Le tribunal de commerce de Béziers, statuant le 27 mars 2024, se prononce sur une demande de fin d’application des règles de la liquidation judiciaire simplifiée. Le liquidateur invoque la réalisation en cours de l’actif et l’impossibilité de clôturer la procédure dans le délai légal. Le tribunal, suivant les réquisitions du ministère public et le rapport du juge-commissaire, met fin au régime simplifié et ordonne le retour au droit commun de la liquidation judiciaire.
La conversion du régime procédural
Les conditions légales de la conversion
Le tribunal fonde sa décision sur l’article L644-6 du code de commerce. Ce texte permet au juge de mettre fin aux dérogations de la liquidation simplifiée par un jugement spécialement motivé. En l’espèce, la motivation réside dans l’impossibilité de clôturer la procédure dans les délais prévus. « En conséquence, la procédure ne pouvant être clôturée il convient de mettre fin à l’application des règles de la liquidation judiciaire simplifiée » (Motifs). Cette impossibilité est elle-même liée à la réalisation encore en cours de l’actif de la société.
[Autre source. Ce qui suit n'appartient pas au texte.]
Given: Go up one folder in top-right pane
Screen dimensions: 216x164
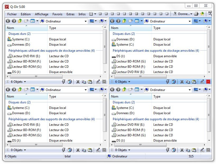Looking at the screenshot, I should [x=124, y=21].
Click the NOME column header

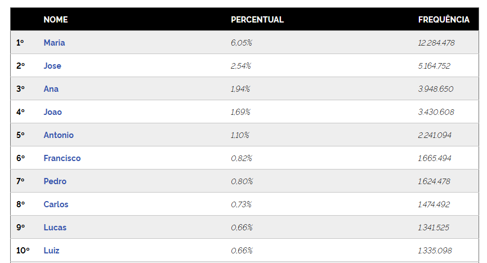tap(55, 20)
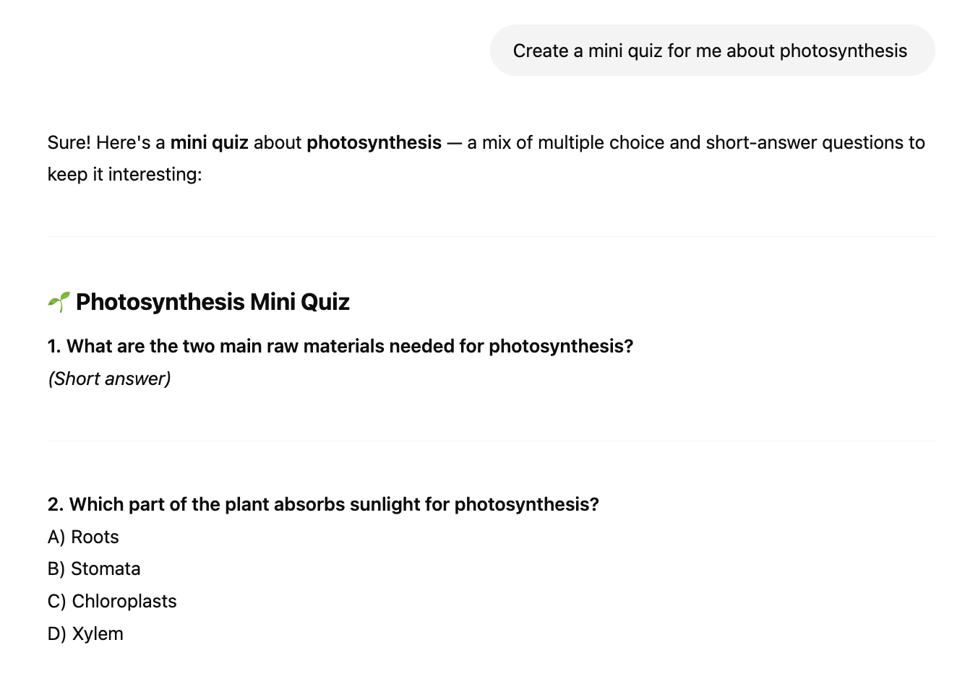Screen dimensions: 957x679
Task: Choose answer C) Chloroplasts
Action: pyautogui.click(x=112, y=601)
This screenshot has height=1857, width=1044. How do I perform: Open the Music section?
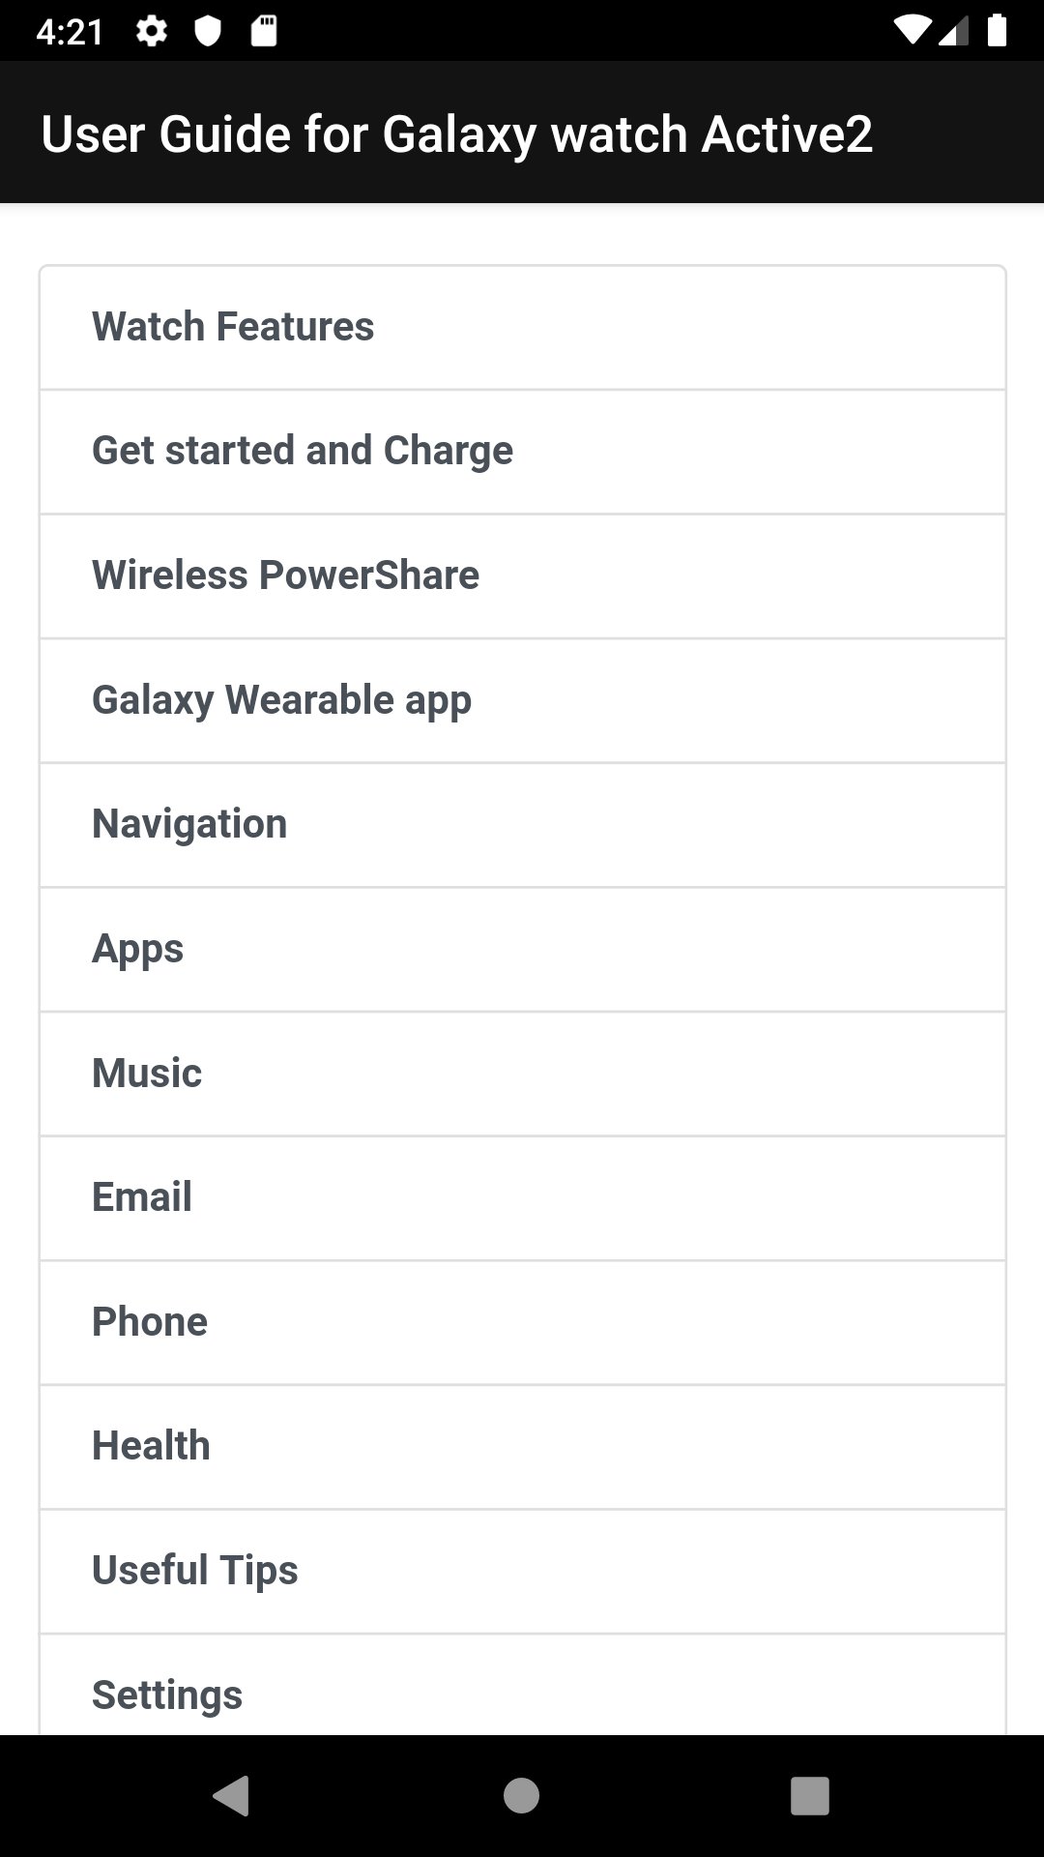522,1074
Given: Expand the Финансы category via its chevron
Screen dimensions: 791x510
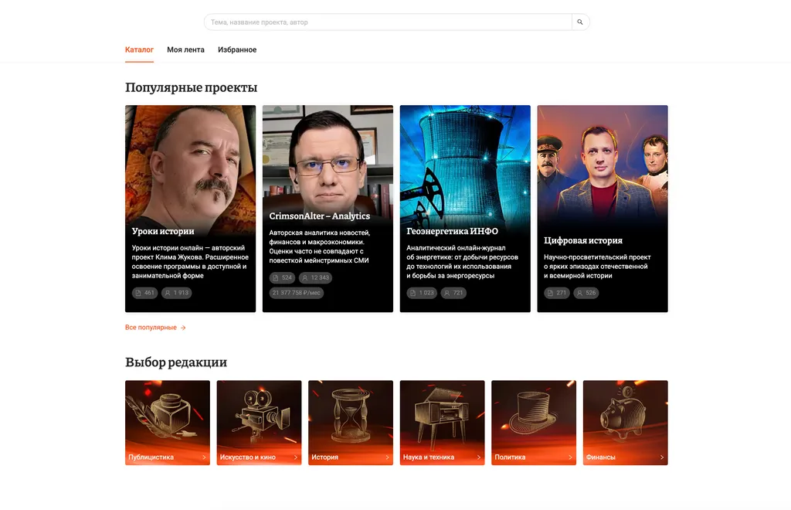Looking at the screenshot, I should pos(662,457).
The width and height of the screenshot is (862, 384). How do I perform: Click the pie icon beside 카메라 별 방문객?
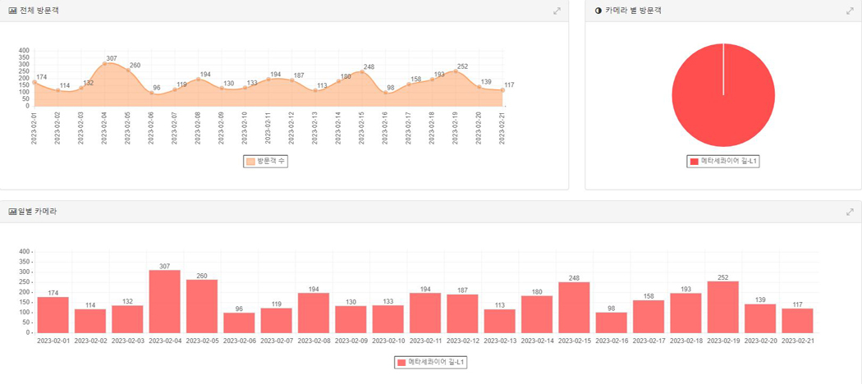click(598, 11)
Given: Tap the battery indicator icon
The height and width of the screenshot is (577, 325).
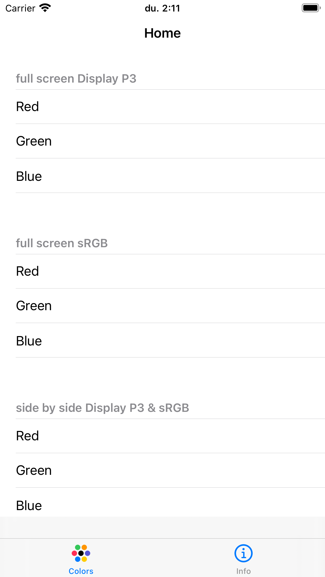Looking at the screenshot, I should coord(311,8).
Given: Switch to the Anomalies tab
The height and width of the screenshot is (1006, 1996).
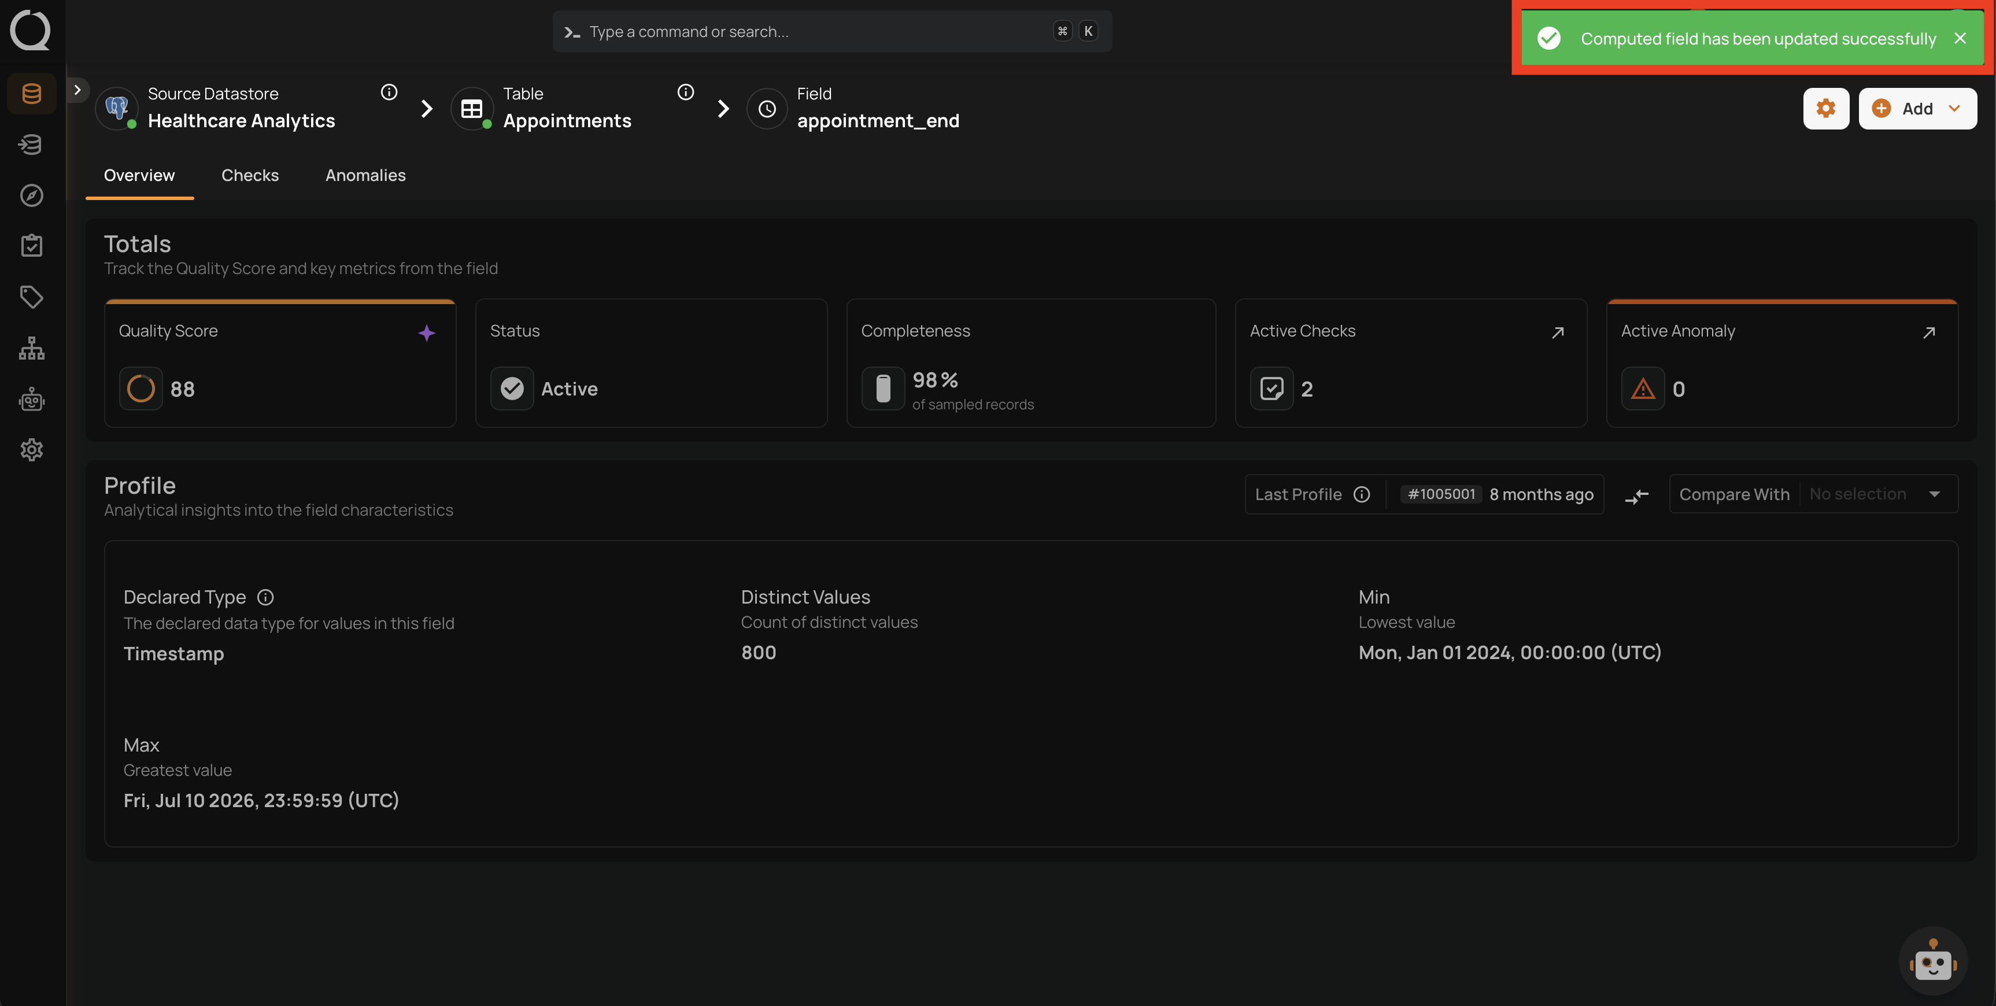Looking at the screenshot, I should click(x=365, y=175).
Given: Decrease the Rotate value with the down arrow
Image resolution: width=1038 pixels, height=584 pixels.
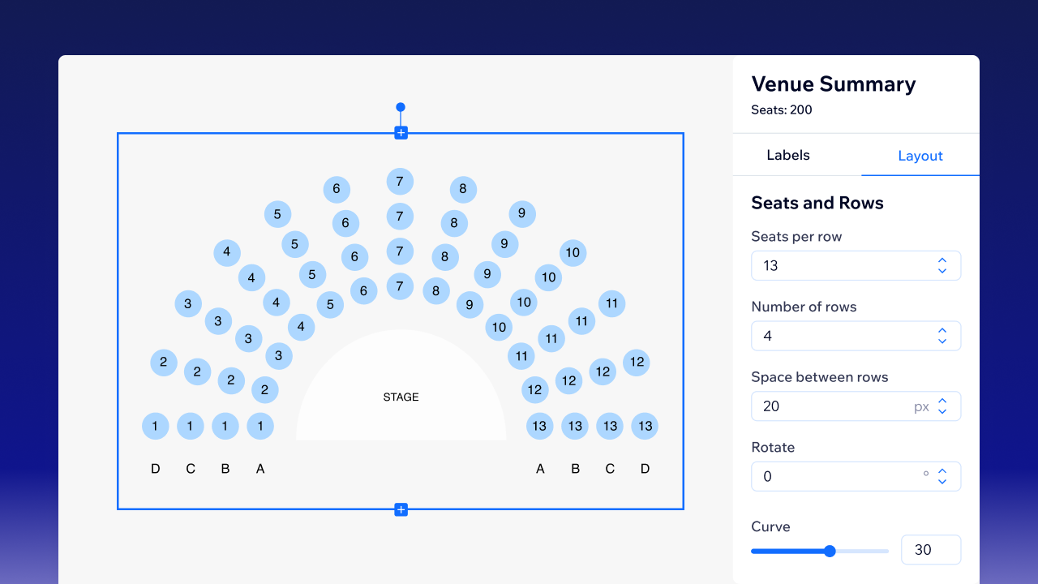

Les conséquences immédiates de la décision
La décision entraîne un retour aux règles de droit commun de la liquidation judiciaire. Le tribunal en précise une conséquence procédurale majeure pour le liquidateur maintenu dans ses fonctions. Il devra désormais « déposer la liste des créances déclarées avec ses propositions d’admission ou de rejet dans un délai de douze mois » (Motifs). Ce délai, caractéristique du régime général, contraste avec les délais raccourcis de la procédure simplifiée. La jurisprudence du Tribunal de commerce de Grenoble rappelle que le liquidateur peut solliciter un aménagement de ce délai, comme « l’allongement du délai de dépôt de la liste des créances à 8 mois » (Tribunal de commerce de Grenoble, le 8 avril 2025, n°2025F00150).
Les implications pratiques de la conversion
L’organisation future de la procédure
Le retour au droit commun modifie substantiellement le déroulement de la liquidation. Le liquidateur est soumis aux obligations et aux contrôles de la procédure ordinaire. Le délai de douze mois pour le dépôt de la liste des créances en est une illustration concrète. Cette mesure vise à garantir une instruction complète des créances, impossible dans le cadre accéléré de la procédure simplifiée. La décision assure ainsi une meilleure protection des intérêts de l’ensemble des créanciers, désormais soumis au régime commun.
La sécurité juridique et l’exécution de la décision
Le tribunal renforce l’autorité de sa décision par plusieurs dispositions. Il rappelle que « l’exécution provisoire est de droit en matière de procédure collective » (Motifs). Cette règle assure l’effet immédiat du retour au droit commun sans attendre un éventuel appel. Par ailleurs, les dépens sont déclarés frais privilégiés de la liquidation, préservant ainsi les intérêts du patrimoine procédural. Enfin, la mention de la décision aux registres légaux garantit sa publicité et sa sécurité juridique à l’égard des tiers. Cette décision illustre la flexibilité du dispositif de liquidation simplifiée, conçu comme un régime dérogatoire et réversible lorsque les circonstances l’exigent.